TASK REQUIREMENTS. Write out the whole article below about Jeremy Corbyn's bid for the Labour leadership, word for word.

TEXT PASSAGE.
----------

Update 12.05: Corbyn has scraped through onto the ballot with 35 nominations. We are currently updating the full list of nominations here.
It’s always awkward to ask a politician about the possibility that they could lose. But for Jeremy Corbyn, wildcard in the Labour leadership election, failure – to make the ballot, let alone win the election proper – has stalked his bid from the beginning.
Corbyn announced his intention to stand less than a week before nominations opened, after many MPs had already tacked their colours to a mast. And as of this morning, Corbyn had only 19 of the 35 nominations required to make it onto the list, despite a last-minute appeal on Sunday for the further 11 to 13 MPs he says he needs.
Yet as we speak over Lebanese food on a sunny Friday afternoon in his north London constituency, Corbyn seems relatively at ease with the looming possibility of defeat. “If we get on the ballot, fine, we’ll carry on with the debate. If we don’t, it’s fine, as we’ve already raised the issue of austerity and will continue to push for a different economic direction for the party.”
The key word here, of course, is “we” – though it would be Corbyn’s name on the ballot paper, he is standing with the backing of the Labour Representation Committee (LRC), a socialist pressure group within the party.
Corbyn says the LRC held a meeting in the week after the election – “in which we basically discussed how things were going badly” – and then met several times more, until, the Wednesday before nominations opened, the group decided to put up a candidate to stand on an “anti-austerity programme”.
Corbyn now admits that the push could have come “much earlier”, but stands by the fact that this was always intended as a debate-opener, not a bid for personal power. “This isn’t a personality or personal ambition trick, this is about getting the debate out there.”
Corbyn has served as MP for Islington North since 1983, making him by far the longest-serving of the leadership candidates. This has raised some eyebrows – why not put forward a leftwing rising star, who could play the long game and perhaps win next time? But Corbyn’s strong record as an anti-establishment, yet well-liked, MP may well have made him a shoo-in among LRC members.

----------

GIVEN MATERIAL.
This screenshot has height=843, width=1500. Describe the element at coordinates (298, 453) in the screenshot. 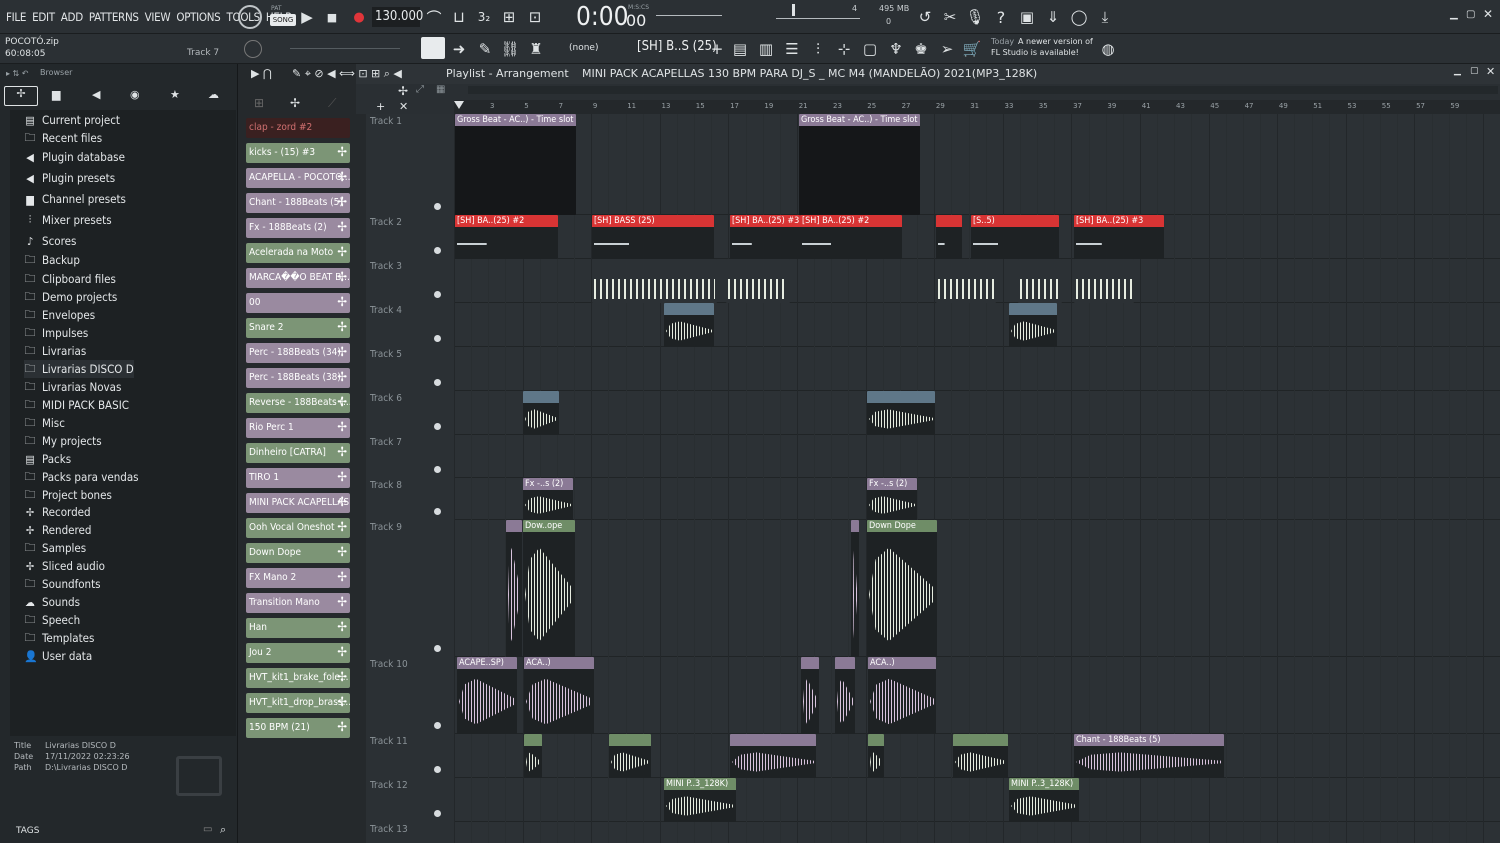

----------

TASK ANSWER.
Update 12.05: Corbyn has scraped through onto the ballot with 35 nominations. We are currently updating the full list of nominations here.
It’s always awkward to ask a politician about the possibility that they could lose. But for Jeremy Corbyn, wildcard in the Labour leadership election, failure – to make the ballot, let alone win the election proper – has stalked his bid from the beginning.
Corbyn announced his intention to stand less than a week before nominations opened, after many MPs had already tacked their colours to a mast. And as of this morning, Corbyn had only 19 of the 35 nominations required to make it onto the list, despite a last-minute appeal on Sunday for the further 11 to 13 MPs he says he needs.
Yet as we speak over Lebanese food on a sunny Friday afternoon in his north London constituency, Corbyn seems relatively at ease with the looming possibility of defeat. “If we get on the ballot, fine, we’ll carry on with the debate. If we don’t, it’s fine, as we’ve already raised the issue of austerity and will continue to push for a different economic direction for the party.”
The key word here, of course, is “we” – though it would be Corbyn’s name on the ballot paper, he is standing with the backing of the Labour Representation Committee (LRC), a socialist pressure group within the party.
Corbyn says the LRC held a meeting in the week after the election – “in which we basically discussed how things were going badly” – and then met several times more, until, the Wednesday before nominations opened, the group decided to put up a candidate to stand on an “anti-austerity programme”.
Corbyn now admits that the push could have come “much earlier”, but stands by the fact that this was always intended as a debate-opener, not a bid for personal power. “This isn’t a personality or personal ambition trick, this is about getting the debate out there.”
Corbyn has served as MP for Islington North since 1983, making him by far the longest-serving of the leadership candidates. This has raised some eyebrows – why not put forward a leftwing rising star, who could play the long game and perhaps win next time? But Corbyn’s strong record as an anti-establishment, yet well-liked, MP may well have made him a shoo-in among LRC members.